### WHAT THE TASK ASKS
For the listing below, show each line that includes the string "Open".

### AVAILABLE DATA
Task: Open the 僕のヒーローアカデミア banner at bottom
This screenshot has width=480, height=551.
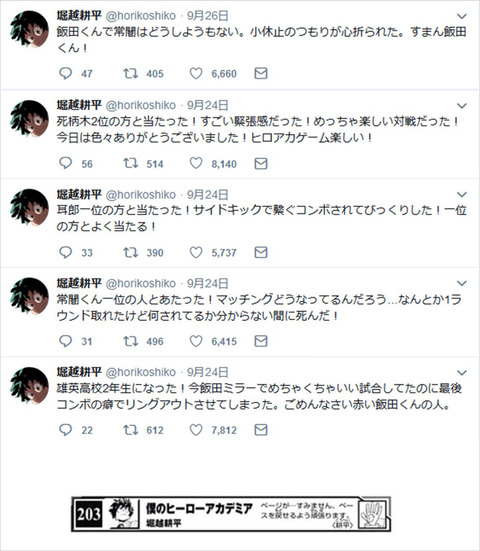Action: tap(231, 514)
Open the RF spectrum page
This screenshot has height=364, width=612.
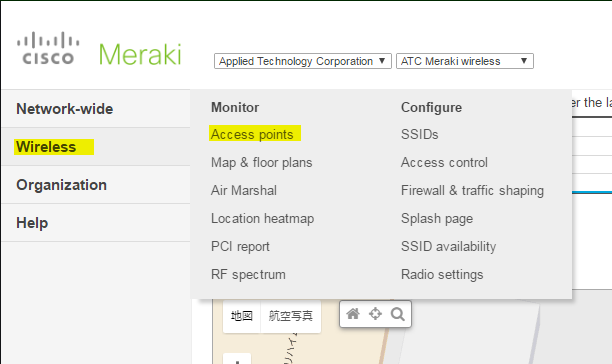[x=248, y=274]
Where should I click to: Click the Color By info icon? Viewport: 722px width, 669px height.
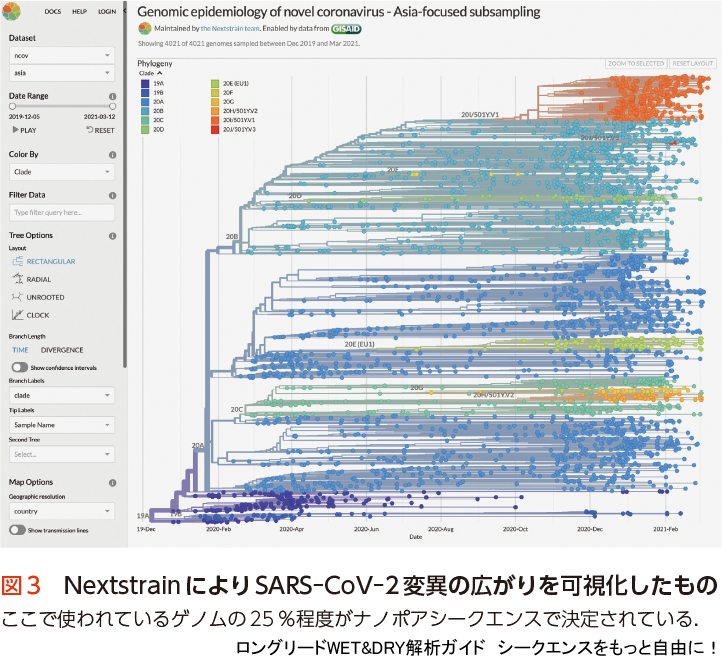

### OUTPUT OF THE EXERCISE
Task: Open the 僕のヒーローアカデミア banner at bottom
Open the RF spectrum page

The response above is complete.